In recent years, postbiotics derived from live microorganisms have gained increasing attention in the field of microbe-host interactions. Multiple strains of Lpb. plantarum exhibit the ability to secrete extracellular vesicles (EVs) that encapsulate SCFAs, proteins, and metabolites [162]. Lpb. plantarum-derived EVs (LEVs) can cross the BBB and be internalized by host cells via receptor-mediated phagocytosis, direct membrane fusion, or endocytosis [163,164]. Once internalized, LEV cargos may interact with host immune receptors such as Toll-like receptor 2, subsequently activating downstream nuclear factor-κB signaling pathways and modulating immune cell phenotypes [162]. Furthermore, emerging evidence indicates that LEVs contain small RNAs that are functionally similar to host miRNAs, which may integrate into the human genome and exert gene-regulatory effects [165].
Recent studies have demonstrated that LEVs can drive monocytes toward an anti-inflammatory M2 macrophage phenotype, accompanied by elevated secretion of interleukin-10 [166,167]. In neuronal cells, LEVs have been shown to upregulate BDNF expression, and neurotrophins are inversely correlated with α-syn expression [168,169,170]. Additionally, LEVs have been reported to reduce neuronal apoptosis in ischemic stroke models through miR-101a-3p-mediated mechanisms [171]. Although substantial evidence supports LEV-induced M2 macrophage polarization, the regulatory roles of LEV in CNS glial cells, such as microglia and astrocytes, remain largely unexplored.
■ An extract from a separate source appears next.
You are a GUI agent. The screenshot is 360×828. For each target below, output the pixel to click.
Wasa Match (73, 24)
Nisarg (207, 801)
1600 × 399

Given their capacity to cross the BBB, it has been hypothesized that Lpb. plantarum alleviates neuroinflammation by secreting LEVs that promote microglial M2 polarization.
EECs, which constitute a key interface between the gut epithelium and luminal microbiota, have been proposed as an initial site for α-syn aggregation in the gut [94]. Although direct evidence for microbial EV uptake by EECs is currently lacking, this possibility has attracted increasing scientific interest. For example, milk-derived EVs have been shown to enter EECs and disrupt α-syn homeostasis via the miRNA-148a/DNMT1 pathway, as well as interfere with autophagy-related miRNA-148a/PPARGC1A and miRNA-21/LAMP2A axes [172]. Moreover, Akkermansia muciniphila, which is frequently enriched in the gut microbiota of patients with PD, has been demonstrated that its culture medium induces mitochondrial calcium imbalance in EECs, thereby promoting α-syn aggregation [173]. This calcium imbalance is speculated to be mediated by A. muciniphila-derived metabolites, secreted factors, or EVs that interfere with the intracellular calcium regulation. Based on these findings, it is speculated that Lpb. plantarum may mitigate α-syn aggregation and its pathological progression in EECs through EV-mediated mechanisms.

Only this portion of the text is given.